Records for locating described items
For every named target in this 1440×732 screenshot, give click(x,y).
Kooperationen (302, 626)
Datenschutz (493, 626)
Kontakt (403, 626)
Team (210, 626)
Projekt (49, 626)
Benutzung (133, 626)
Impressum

__What you need to do__: Could you copy the records above line for line, without changing a character?

__Task result__:
For every named target in this 1440×732 screenshot, give click(x,y).
Kooperationen (302, 626)
Datenschutz (493, 626)
Kontakt (403, 626)
Team (210, 626)
Projekt (49, 626)
Benutzung (133, 626)
Impressum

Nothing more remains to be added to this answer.